#### Challenge
Copy the following items verbatim, beginning at the line that contains "Select the 双人间 row label" and stopping after the line that contains "Action: coord(539,33)".

#### Supplied material

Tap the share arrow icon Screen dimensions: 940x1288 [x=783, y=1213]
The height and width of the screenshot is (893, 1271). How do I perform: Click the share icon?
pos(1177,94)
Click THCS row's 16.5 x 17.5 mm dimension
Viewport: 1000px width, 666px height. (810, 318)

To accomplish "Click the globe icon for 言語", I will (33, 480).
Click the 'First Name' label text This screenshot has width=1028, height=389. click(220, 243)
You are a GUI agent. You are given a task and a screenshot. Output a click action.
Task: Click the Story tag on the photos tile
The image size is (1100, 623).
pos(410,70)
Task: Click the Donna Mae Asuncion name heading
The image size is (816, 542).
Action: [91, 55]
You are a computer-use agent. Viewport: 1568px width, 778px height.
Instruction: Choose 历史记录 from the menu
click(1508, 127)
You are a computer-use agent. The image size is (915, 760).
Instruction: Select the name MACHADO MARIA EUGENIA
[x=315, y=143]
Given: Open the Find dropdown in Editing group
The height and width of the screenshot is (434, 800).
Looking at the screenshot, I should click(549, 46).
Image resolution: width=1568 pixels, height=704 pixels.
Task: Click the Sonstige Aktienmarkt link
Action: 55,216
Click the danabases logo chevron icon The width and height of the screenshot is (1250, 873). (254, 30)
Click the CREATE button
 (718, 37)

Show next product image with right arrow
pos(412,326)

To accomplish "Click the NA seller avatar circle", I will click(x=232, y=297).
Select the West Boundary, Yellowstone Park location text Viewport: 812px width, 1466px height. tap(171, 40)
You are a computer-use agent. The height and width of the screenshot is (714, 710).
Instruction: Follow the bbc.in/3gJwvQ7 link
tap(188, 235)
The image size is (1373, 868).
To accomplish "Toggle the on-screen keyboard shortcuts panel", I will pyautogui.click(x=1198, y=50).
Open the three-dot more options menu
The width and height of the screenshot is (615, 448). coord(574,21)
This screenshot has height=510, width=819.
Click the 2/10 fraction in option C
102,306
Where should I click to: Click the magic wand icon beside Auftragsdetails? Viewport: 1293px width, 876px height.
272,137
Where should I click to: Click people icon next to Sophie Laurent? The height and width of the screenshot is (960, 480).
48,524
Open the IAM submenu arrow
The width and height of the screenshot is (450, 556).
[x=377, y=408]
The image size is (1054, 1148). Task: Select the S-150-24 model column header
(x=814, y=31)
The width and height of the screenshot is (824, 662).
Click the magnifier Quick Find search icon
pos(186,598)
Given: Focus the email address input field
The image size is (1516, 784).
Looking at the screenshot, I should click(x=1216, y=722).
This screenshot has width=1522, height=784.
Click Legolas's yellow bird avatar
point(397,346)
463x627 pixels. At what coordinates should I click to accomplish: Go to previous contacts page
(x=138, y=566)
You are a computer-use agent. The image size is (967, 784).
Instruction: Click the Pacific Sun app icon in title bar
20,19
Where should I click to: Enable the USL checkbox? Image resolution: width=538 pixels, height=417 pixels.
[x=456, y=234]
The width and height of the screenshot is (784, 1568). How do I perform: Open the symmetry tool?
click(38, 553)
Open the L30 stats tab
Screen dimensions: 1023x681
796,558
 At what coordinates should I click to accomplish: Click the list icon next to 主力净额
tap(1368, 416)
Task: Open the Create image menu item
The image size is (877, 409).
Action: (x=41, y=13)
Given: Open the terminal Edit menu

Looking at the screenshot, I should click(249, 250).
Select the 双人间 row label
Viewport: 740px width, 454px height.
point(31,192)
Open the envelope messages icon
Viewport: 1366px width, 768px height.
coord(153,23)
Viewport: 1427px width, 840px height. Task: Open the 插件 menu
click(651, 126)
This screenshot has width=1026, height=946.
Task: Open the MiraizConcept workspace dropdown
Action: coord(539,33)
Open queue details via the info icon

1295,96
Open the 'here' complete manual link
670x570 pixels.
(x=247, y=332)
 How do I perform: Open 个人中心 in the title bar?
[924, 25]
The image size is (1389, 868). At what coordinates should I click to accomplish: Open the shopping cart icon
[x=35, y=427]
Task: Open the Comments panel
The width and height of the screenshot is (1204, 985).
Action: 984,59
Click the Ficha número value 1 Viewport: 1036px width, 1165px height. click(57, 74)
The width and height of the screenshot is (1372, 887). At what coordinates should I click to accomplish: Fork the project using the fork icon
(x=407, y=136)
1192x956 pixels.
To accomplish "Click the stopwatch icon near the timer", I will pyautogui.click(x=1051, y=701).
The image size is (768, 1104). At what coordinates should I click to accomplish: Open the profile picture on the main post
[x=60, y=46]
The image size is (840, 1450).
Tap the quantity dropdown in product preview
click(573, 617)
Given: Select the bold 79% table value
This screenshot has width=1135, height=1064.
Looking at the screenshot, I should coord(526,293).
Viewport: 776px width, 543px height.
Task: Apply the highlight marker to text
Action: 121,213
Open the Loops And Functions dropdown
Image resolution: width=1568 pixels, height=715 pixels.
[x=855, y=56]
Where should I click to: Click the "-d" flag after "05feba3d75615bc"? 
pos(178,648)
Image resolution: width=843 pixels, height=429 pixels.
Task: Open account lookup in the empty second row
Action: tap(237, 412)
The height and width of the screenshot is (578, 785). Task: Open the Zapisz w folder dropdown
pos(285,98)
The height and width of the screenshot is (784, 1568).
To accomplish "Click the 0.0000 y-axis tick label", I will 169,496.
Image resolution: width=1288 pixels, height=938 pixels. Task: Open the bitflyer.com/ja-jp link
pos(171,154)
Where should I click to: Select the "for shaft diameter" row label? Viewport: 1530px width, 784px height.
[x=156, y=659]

#### Written solution
Select the 双人间 row label
Viewport: 740px width, 454px height.
point(31,192)
Open the envelope messages icon
Viewport: 1366px width, 768px height.
coord(153,23)
Viewport: 1427px width, 840px height. Task: Open the 插件 menu
click(651, 126)
This screenshot has width=1026, height=946.
Task: Open the MiraizConcept workspace dropdown
Action: coord(539,33)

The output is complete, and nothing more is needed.